The Court, however, is not convinced by that line of thinking. Rather, the Court finds the Seventh Circuit's decision in Fields v. Wilber Law Firm, P.C., 383 F.3d 562 (7th Cir. 2004) compelling. In Fields, the plaintiff incurred a $122.06 bill for veterinarian services. Id. at 563. Six months later, after she failed to pay her debt, the veterinarian hospital hired a law firm to collect the debt. Id. The firm sent the plaintiff a letter that stated the account balance was $388.54, which reflected the original $122.06 charge plus $250 in attorney's fees. Id. The Seventh Circuit held that the letter, which did not itemize the charges, could mislead an unsophisticated consumer because it did not explain that it was seeking attorney's fees that were more than triple the original obligation and, therefore, violated 15 U.S.C. § 1692e and 1692f. Id. at 566; see also Dougherty v. Wells Fargo Home Loans,
The Court finds the above cases persuasive. Here, the reinstatement letter did not, as Fields suggests would be proper, "itemize the various charges that comprise the total amount of the debt." Fields, 383 F.3d at 566. (Doc. 1-1). Although the FDCPA does not affirmatively require itemization, the issue is whether, by failing to itemize, a debt collector misleadingly conveyed the amount owed or unfairly sought to collect a debt. See Gomez v. Niemann & Heyer, L.L.P., 1:16-CV-119 RP, 2016 WL 3562148, at *8 (W.D. Tex. June 24, 2016). And this issue "is a context-specific inquiry." Id.

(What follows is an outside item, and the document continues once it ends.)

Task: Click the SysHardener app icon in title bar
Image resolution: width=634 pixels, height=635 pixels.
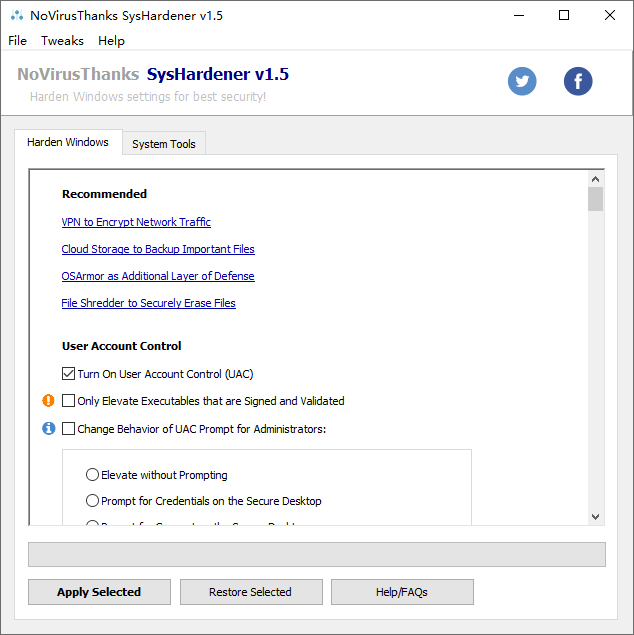Action: coord(16,16)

Considering the above, it is plausible that the corporate advances line item could mislead or be unfair to the least sophisticated consumer. Indeed, the least sophisticated consumer might assume that the figure under the corporate advances line item does not include attorney's fees, late charges, or other fees associated with the debt. The letter, by failing to break down the charges, plausibly gives the least sophisticated consumer in Meyer's shoes a misleading impression about the character of the debt. And, as the Seventh Circuit reiterated in Fields, "[i]t is unfair to consumers under the FDCPA to hide the true character of the debt, thereby impairing their ability to knowledgeable assess the validity of the debt." Fields, 383 F.3d at 566; see 15 U.S.C. § 1692f. Therefore, Meyer has stated a plausible claim that the way the demand letter conveyed the debt violated the FDCPA. Counts I and III thus survive the motion to dismiss stage.

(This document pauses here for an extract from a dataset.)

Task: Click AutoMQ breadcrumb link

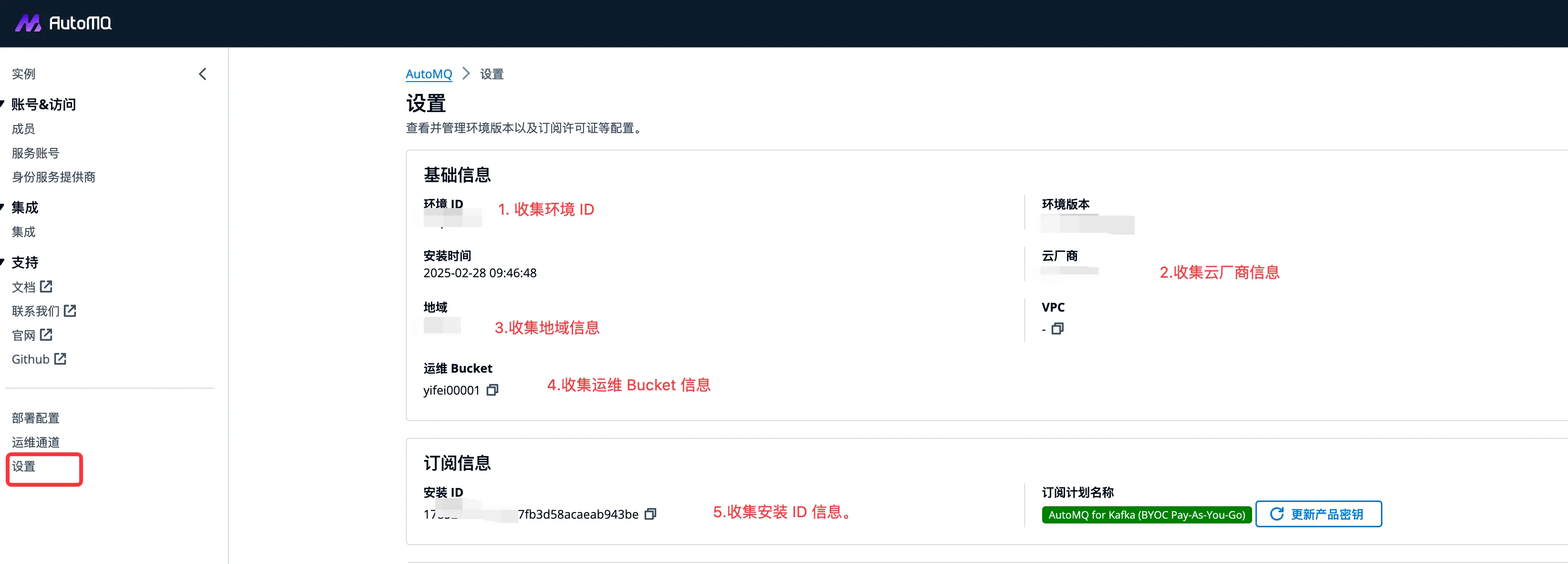Action: tap(429, 74)
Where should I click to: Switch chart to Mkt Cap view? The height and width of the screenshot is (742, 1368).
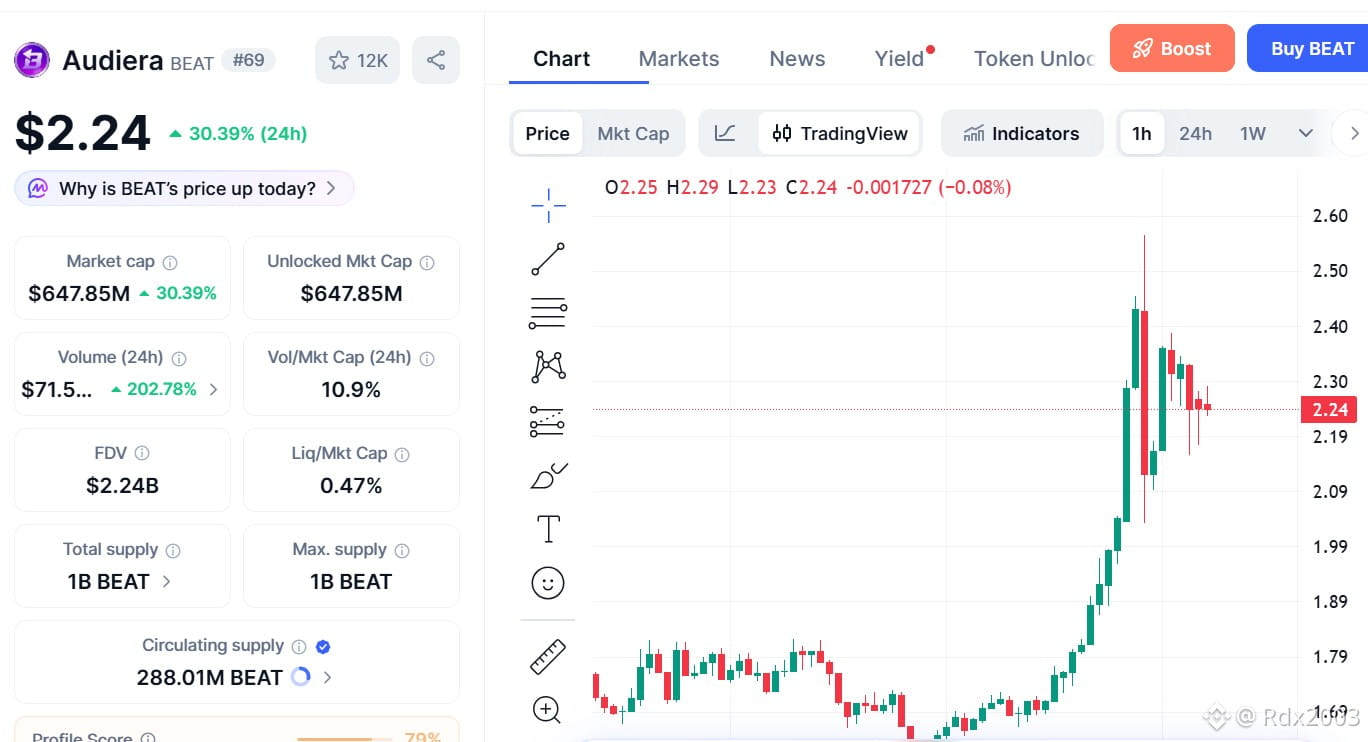click(x=633, y=134)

Last, Plaintiff moves for a fifteen-minute hearing on Defendants' motions to dismiss. (Docs. 11 at 17; 15 at 15). This Court, however, is not required to hold a hearing before ruling on a motion to dismiss. See Roberts v. FNB South of Alma, Georgia, 716 F. App'x 854, 857 (11th Cir. 2017) (A district court is "not required to hold an oral hearing before dismissing [a] complaint.") (citing Greene v. WCI Holdings Corp., 136 F.3d 313, 316 (2d Cir. 1998)); see also Howell v. Phh Mortg. Corp., No. 6:15-CV-ORL-TBS, 2015 WL 6750809, at *2 (M.D. Fla. Nov. 5, 2015) ("[T]he [Federal] Rules [of Civil Procedure] do not require a hearing on motions to dismiss pursuant to Rules 12(b)(1) and 12(b)(6)). Because a hearing is unnecessary, Plaintiff's motion is denied.